Given exercise: Copy the entries from the line with "You are a computer-use agent. Screen" to the line with "Action: 911,101", putting "Privacy policy" in place of "Terms and conditions" and changing nothing else.

Extracted entries:
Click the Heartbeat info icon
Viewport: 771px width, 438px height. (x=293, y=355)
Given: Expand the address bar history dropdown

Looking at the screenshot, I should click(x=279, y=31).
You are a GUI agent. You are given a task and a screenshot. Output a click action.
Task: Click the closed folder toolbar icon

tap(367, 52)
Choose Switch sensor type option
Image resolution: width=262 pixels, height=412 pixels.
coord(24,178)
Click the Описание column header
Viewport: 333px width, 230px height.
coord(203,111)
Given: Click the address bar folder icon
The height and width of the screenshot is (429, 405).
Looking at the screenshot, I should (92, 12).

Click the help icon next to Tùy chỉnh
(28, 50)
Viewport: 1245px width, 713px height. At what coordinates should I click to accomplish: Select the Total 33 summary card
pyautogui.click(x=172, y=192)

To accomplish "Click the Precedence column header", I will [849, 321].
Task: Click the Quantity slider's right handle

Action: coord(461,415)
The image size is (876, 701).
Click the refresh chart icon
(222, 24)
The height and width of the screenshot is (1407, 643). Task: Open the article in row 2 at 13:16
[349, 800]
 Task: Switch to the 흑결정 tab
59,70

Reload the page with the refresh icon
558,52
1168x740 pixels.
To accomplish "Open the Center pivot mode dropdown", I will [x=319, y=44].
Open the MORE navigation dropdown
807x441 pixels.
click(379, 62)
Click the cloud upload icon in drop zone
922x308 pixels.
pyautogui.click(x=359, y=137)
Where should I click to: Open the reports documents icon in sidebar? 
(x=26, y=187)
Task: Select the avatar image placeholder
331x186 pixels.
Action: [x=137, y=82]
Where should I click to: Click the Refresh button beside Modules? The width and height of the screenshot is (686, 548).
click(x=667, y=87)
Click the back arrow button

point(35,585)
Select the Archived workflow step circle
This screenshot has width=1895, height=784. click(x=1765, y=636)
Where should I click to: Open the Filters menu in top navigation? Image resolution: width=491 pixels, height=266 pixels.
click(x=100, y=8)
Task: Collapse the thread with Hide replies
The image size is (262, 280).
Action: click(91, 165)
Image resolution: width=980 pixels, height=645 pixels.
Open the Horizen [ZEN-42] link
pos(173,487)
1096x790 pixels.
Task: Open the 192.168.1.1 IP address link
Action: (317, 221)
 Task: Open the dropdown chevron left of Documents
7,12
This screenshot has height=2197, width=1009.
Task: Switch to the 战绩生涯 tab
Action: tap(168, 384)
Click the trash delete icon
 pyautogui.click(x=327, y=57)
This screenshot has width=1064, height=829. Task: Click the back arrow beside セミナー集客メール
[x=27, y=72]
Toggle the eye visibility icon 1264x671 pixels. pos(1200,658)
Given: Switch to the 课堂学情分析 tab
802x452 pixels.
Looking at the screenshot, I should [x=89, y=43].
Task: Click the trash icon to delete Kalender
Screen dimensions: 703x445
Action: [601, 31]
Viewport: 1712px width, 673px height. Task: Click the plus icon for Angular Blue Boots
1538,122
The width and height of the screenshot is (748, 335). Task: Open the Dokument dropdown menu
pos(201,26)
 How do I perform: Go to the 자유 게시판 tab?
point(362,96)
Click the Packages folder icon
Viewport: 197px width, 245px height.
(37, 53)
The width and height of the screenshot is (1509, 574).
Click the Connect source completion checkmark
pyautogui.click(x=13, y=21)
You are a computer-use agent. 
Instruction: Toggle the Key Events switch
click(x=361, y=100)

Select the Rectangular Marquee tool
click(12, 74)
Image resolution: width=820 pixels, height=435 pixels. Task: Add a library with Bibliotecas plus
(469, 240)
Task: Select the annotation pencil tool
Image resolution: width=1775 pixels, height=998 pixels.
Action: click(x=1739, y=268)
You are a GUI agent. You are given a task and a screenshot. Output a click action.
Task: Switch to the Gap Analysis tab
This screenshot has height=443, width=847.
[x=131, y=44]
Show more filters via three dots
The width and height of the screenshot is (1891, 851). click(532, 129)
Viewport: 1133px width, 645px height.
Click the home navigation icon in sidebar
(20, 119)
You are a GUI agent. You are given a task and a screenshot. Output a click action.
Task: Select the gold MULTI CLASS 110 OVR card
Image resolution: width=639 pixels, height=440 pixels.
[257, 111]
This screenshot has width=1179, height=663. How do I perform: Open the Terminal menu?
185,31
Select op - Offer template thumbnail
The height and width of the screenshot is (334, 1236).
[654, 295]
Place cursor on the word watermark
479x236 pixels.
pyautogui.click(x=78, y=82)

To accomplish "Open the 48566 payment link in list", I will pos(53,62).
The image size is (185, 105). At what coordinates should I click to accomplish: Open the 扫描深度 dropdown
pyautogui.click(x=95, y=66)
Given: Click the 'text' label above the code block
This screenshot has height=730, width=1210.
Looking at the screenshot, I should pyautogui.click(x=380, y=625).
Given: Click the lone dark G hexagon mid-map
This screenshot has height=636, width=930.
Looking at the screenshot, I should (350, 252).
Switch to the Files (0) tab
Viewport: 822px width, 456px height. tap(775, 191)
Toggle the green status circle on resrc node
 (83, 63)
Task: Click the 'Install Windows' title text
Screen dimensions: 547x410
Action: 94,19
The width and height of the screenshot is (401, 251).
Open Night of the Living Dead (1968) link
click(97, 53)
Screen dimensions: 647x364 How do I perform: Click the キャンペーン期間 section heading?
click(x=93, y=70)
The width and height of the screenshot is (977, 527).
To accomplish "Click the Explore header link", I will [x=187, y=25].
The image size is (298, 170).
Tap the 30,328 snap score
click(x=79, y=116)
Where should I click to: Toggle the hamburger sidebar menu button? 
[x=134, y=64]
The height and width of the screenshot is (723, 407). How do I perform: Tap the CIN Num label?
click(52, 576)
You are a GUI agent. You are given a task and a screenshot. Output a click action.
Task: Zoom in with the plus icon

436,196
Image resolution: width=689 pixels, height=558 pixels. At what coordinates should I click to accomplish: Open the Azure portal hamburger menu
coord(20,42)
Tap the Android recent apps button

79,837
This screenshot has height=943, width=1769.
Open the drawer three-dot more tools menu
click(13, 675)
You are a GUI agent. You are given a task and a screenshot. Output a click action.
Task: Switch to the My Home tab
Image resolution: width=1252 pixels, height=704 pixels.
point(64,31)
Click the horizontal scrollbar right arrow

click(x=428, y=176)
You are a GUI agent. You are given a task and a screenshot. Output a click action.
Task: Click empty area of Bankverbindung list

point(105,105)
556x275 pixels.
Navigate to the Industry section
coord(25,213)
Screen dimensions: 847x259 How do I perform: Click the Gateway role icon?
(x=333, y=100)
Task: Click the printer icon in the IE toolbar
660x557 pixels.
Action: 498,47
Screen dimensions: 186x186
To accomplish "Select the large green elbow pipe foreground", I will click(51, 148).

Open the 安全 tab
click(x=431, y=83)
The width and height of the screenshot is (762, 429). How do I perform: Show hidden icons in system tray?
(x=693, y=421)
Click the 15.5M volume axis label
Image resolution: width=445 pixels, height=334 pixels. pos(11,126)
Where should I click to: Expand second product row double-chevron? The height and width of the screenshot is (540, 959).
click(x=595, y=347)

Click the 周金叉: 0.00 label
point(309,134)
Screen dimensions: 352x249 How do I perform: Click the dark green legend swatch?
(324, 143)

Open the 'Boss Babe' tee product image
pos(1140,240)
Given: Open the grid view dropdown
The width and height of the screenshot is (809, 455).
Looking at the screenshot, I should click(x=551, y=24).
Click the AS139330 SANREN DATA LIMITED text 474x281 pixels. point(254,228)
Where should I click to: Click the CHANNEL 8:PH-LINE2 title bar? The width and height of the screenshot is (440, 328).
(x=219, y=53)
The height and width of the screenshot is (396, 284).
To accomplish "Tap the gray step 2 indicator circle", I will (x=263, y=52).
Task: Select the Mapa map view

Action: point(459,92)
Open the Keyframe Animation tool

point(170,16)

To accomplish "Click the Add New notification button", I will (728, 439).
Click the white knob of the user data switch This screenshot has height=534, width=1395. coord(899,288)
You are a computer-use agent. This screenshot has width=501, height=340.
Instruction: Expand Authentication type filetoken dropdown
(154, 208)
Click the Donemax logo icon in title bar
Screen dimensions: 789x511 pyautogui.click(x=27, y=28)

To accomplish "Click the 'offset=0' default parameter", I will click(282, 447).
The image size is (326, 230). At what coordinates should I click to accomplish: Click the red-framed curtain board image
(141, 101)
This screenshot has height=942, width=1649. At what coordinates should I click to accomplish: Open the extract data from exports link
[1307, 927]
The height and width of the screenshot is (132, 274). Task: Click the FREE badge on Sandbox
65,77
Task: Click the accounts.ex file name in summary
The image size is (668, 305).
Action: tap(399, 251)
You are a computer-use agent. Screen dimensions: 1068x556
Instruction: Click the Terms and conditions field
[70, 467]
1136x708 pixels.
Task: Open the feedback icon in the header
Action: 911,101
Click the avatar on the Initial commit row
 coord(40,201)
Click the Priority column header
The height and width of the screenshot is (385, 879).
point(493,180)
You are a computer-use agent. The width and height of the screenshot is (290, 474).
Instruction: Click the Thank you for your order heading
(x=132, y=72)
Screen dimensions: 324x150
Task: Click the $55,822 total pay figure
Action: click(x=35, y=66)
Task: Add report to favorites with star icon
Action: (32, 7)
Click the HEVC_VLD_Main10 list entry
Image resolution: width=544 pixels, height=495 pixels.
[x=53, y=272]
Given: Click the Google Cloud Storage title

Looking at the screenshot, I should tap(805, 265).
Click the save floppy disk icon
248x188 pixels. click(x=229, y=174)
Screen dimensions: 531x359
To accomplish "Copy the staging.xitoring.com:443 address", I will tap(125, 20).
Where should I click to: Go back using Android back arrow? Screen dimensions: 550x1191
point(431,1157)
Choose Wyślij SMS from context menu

Exercise solution:
You are a computer-use agent. Screen dimensions: 1068x556
Instruction: Click the Privacy policy field
[70, 467]
1136x708 pixels.
Task: Open the feedback icon in the header
Action: 911,101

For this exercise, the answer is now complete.